Se, para a maioria dos teóricos, os escravizados de qualquer época, durante a festa, tinham o direito de criticar e zombar de seus senhores, nos momentos de perigo em nosso país, em que quase todos éramos submetidos a um regime autoritário, como se comportaram, então, os nossos compositores na escrita dos sambas-enredos? Será que a todos foi concedido o direito de criticar os seus “senhores” durante a festa? Também, neste estudo inicial, mesmo que de forma breve, consideramos a importância das praças públicas enquanto espaço privilegiado para abolição temporária das diferenças e barreiras hierárquicas entre as pessoas. Verificamos o papel das Sociedades Carnavalescas na defesa das liberdades democráticas, da causa da abolição da escravatura negra, da Proclamação da República e a identificação da maioria de seus integrantes com os ideais da Revolução Francesa. Assim, soubemos que as Escolas de Samba surgiram reunindo vários elementos do nosso passado histórico – dos Cordões e dos Ranchos, as fantasias, a comissão de frente, o mestre sala e a porta estandarte; das grandes Sociedades Carnavalescas, os carros alegóricos; do samba, a música, a dança e os enredos.
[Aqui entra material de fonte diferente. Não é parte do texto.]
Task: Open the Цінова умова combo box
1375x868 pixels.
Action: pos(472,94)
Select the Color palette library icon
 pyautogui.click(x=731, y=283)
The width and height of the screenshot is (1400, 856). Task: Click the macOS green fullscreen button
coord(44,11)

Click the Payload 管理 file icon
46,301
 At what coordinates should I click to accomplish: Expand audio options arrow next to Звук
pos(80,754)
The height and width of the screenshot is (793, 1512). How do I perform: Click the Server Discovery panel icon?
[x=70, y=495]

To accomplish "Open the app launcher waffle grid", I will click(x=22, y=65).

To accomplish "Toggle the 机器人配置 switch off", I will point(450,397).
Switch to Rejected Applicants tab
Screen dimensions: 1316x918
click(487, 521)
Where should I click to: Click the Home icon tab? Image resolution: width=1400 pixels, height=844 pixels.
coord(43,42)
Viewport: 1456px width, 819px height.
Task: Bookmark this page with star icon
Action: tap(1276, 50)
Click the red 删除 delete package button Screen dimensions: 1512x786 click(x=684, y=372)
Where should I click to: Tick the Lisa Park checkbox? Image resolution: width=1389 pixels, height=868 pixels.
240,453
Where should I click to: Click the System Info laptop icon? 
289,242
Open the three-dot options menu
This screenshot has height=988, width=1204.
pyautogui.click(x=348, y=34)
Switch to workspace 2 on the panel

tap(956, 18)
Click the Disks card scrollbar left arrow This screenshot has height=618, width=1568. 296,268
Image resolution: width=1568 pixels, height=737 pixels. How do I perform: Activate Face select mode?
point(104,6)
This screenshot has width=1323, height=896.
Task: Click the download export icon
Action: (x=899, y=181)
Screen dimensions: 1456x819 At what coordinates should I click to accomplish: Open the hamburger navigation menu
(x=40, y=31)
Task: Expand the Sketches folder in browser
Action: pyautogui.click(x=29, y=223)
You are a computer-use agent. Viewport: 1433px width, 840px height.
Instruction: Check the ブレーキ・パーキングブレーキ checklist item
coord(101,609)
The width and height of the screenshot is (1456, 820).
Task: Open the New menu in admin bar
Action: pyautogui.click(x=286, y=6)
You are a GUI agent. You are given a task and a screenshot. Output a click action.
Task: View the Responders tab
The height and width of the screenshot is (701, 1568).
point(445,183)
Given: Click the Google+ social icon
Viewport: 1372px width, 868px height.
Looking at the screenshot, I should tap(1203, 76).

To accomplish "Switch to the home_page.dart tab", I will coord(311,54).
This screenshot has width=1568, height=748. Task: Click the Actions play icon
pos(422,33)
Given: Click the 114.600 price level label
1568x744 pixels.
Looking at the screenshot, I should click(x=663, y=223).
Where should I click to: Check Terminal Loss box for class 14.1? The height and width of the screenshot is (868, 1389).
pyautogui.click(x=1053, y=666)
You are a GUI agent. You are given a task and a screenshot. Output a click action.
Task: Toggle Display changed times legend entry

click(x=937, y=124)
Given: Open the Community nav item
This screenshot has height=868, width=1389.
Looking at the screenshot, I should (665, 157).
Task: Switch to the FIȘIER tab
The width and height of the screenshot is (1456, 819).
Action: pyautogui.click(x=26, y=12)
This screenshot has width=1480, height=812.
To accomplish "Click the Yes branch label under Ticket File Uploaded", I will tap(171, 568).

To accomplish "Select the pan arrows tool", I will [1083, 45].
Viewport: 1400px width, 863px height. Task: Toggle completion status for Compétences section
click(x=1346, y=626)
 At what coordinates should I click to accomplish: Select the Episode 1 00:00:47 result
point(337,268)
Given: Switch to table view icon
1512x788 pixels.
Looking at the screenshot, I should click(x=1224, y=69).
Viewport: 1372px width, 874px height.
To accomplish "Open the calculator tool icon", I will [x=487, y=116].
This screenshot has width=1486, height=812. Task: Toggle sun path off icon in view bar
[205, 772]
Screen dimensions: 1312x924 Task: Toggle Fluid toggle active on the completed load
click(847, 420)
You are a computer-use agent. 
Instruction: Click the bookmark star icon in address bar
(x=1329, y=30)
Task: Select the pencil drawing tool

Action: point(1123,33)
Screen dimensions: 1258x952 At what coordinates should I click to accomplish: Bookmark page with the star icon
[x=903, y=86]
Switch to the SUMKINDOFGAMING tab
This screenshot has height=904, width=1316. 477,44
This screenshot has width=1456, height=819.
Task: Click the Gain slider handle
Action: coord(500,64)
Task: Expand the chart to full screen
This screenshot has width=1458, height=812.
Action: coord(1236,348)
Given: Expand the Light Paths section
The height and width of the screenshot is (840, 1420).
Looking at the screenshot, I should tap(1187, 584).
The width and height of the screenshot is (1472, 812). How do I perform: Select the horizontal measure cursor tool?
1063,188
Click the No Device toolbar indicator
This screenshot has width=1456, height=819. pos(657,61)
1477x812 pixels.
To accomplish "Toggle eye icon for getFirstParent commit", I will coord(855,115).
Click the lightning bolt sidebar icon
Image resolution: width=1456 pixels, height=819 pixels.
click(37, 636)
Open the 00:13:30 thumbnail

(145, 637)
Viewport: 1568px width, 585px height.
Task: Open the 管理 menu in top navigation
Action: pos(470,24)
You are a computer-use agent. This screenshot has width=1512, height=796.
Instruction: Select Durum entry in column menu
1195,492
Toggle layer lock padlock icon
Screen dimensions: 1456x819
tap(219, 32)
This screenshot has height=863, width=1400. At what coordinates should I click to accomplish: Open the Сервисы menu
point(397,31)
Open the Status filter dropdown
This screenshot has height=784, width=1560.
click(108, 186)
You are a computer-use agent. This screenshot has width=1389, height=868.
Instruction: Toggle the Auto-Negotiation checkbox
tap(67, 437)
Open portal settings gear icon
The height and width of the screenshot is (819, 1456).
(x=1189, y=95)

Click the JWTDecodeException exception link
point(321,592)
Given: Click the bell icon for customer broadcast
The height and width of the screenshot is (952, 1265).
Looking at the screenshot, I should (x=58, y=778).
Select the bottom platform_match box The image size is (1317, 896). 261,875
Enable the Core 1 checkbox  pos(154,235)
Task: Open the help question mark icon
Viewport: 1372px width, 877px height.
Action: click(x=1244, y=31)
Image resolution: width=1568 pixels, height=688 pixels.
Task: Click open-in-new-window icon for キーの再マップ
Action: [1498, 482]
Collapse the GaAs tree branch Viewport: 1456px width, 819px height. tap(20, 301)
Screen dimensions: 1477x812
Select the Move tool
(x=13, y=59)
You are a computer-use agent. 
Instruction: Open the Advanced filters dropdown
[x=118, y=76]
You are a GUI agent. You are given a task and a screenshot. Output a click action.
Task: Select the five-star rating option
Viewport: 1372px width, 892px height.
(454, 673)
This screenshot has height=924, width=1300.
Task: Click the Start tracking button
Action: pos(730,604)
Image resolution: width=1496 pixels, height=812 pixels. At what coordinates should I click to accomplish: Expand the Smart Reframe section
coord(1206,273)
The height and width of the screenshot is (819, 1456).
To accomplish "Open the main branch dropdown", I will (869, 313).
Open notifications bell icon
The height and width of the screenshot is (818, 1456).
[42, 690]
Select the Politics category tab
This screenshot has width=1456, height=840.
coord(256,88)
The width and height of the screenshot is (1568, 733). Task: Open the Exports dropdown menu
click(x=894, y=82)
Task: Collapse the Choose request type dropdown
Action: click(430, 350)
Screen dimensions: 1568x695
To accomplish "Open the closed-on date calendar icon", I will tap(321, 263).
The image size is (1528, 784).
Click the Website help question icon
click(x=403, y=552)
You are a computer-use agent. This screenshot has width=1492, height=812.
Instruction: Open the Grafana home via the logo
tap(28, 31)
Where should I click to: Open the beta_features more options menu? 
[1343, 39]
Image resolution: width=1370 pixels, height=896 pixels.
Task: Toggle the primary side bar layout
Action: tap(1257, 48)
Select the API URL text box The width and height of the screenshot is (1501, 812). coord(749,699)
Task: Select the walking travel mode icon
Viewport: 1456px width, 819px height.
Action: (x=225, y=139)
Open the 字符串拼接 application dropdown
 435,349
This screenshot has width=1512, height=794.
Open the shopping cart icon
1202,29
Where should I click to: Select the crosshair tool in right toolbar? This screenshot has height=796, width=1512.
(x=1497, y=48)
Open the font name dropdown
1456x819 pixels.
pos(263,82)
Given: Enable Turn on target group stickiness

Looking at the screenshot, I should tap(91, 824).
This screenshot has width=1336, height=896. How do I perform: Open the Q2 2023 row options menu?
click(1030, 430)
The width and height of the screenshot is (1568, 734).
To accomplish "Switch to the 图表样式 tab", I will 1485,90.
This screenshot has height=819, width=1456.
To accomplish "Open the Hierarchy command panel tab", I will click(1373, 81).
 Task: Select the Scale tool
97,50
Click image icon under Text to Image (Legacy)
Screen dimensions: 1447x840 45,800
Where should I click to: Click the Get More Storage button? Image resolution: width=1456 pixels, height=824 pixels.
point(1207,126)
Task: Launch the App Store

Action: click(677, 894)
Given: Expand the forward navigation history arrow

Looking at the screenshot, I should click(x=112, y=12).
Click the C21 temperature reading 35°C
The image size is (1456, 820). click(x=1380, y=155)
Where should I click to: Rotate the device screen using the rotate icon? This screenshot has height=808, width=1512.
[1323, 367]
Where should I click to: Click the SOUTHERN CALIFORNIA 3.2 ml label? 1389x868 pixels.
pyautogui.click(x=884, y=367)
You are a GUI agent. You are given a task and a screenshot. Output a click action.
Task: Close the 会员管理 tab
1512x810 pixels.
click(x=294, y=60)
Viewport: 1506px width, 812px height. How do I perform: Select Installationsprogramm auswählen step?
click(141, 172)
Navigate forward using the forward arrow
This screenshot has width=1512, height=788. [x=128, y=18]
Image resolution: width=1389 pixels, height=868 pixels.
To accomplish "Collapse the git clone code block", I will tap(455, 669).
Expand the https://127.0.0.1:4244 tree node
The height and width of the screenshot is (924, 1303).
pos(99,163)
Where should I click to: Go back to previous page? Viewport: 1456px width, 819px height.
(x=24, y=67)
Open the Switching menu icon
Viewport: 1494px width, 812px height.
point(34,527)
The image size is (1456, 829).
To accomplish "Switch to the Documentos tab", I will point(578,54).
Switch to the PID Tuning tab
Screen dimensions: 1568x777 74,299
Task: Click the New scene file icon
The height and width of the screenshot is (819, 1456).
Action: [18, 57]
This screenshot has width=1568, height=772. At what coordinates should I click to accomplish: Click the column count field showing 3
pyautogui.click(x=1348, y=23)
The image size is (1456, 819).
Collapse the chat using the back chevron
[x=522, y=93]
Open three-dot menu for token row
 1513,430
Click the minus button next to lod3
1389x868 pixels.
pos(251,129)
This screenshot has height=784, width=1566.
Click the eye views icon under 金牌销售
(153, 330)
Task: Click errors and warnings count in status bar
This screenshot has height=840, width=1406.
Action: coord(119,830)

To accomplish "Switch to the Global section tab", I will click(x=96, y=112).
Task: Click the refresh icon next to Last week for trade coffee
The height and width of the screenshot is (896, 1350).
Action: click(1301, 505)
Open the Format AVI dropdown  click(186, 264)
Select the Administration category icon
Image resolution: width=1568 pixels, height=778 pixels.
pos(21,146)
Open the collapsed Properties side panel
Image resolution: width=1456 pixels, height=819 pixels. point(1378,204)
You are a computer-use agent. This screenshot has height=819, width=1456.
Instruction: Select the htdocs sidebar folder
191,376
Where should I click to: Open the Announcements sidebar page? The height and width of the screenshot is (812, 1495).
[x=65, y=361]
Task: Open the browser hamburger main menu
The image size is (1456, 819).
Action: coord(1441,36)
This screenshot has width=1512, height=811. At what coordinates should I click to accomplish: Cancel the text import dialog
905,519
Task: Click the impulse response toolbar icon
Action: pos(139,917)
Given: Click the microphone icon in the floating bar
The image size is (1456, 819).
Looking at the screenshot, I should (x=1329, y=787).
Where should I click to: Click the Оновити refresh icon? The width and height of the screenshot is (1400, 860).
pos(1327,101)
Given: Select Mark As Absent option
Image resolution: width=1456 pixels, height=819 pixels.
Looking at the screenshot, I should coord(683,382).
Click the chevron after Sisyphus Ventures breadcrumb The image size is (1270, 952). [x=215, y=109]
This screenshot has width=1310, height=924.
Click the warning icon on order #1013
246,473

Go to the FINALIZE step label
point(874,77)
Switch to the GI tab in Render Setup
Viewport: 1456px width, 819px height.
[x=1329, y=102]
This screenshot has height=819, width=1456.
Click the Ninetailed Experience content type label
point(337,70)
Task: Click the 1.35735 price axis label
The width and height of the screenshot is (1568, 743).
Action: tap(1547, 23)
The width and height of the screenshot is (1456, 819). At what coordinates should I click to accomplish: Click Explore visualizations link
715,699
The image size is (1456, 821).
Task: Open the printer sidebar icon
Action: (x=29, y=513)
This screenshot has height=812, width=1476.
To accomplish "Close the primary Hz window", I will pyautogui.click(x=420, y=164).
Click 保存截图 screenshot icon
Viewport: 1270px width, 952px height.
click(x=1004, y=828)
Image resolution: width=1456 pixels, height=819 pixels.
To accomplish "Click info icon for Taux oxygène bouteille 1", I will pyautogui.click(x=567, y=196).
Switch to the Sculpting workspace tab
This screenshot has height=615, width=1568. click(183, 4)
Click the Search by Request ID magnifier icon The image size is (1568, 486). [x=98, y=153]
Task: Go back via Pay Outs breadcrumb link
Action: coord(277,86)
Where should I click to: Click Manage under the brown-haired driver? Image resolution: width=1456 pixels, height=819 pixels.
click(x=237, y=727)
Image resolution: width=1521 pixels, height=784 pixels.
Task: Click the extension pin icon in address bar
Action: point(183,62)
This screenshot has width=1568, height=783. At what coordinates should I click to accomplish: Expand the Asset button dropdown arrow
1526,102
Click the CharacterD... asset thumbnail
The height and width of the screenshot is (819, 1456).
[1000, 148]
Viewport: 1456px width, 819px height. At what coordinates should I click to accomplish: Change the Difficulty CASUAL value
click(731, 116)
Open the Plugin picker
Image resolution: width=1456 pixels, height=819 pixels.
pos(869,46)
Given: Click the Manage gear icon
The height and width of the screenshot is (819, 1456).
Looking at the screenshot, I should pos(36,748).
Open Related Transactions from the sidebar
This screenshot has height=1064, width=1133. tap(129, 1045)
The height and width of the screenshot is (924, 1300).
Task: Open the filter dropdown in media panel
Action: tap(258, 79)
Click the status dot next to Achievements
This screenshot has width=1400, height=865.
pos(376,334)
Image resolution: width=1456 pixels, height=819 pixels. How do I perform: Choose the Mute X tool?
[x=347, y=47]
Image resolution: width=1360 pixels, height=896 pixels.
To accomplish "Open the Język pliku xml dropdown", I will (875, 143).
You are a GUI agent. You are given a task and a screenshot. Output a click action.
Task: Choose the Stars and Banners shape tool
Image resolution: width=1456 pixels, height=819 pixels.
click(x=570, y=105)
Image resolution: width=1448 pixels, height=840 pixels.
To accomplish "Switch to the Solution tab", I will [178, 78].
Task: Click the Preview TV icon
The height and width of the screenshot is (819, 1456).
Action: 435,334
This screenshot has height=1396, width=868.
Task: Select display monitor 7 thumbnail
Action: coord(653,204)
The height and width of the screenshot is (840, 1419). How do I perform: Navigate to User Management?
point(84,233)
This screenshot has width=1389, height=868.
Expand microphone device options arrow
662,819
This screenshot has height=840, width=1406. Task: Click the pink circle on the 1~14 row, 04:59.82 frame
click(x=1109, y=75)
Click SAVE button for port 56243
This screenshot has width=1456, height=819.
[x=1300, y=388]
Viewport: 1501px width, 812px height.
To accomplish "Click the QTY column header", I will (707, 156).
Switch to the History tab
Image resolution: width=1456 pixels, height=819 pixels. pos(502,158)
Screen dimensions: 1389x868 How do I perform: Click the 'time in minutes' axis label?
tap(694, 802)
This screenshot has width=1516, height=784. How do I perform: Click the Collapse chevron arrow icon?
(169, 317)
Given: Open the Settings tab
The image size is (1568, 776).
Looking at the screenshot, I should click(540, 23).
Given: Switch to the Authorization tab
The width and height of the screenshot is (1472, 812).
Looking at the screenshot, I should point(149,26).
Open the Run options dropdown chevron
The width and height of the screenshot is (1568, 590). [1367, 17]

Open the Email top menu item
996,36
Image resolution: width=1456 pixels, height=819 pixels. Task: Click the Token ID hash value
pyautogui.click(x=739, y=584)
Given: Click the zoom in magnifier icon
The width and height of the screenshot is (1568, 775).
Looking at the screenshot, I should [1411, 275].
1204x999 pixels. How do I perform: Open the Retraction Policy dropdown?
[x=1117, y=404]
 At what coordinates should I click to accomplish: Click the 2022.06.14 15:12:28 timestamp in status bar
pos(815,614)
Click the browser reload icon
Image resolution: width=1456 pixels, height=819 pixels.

Observamos que muitos autores têm como referência a data de 07 de fevereiro de 1932 como a da realização, pelo jornal Mundo Sportivo, do primeiro desfile das escolas de samba na Praça Onze, centro do Rio de Janeiro, apesar de haver controvérsias, podendo ter sido 1931 o ano do primeiro desfile, conforme promovido por jornais menores. De fato, podemos assegurar a década de 1930 como fase embrionária das Escolas de Samba. O Mundo do samba apresentado pela Unidos da Tijuca em 1933 foi considerado o primeiro samba-enredo da história. O Homenagem da Mangueira, também em 1933, o modelo desse gênero. O Teste ao samba, exposto pela Portela em 1939, foi considerado emblemático no que se refere à coesão entre as partes musical e visual, o samba-enredo e as fantasias e alegorias, respectivamente. Na escrita dos primeiros sambas, percebemos a preocupação dos compositores em divertir, entreter os foliões, contando a história do samba, a identidade com a sua escola e o seu lugar, o morro. Um sujeito escrevente que muito coincide com o poeta descrito por T.S. Eliot “Não há dúvida de que um poeta deseja dar prazer, divertir ou entreter as pessoas; e normalmente ele deveria ficar contente de poder sentir que esse tipo de entretenimento ou diversão é desfrutado pelo maior e mais variado número possível de pessoas. ” (ELIOT, 2012, p. 43) Apesar de que em nenhum de nossos primeiros sambas-enredos encontramos a inscrição da palavra liberdade, a sugestão desse vocábulo, conforme aspectos relacionados ao introito, à identificação do autor com a música e a escola, e o uso da metalinguagem, por exemplo, serão retomados ao longo das produções carnavalescas, em todos os tempos.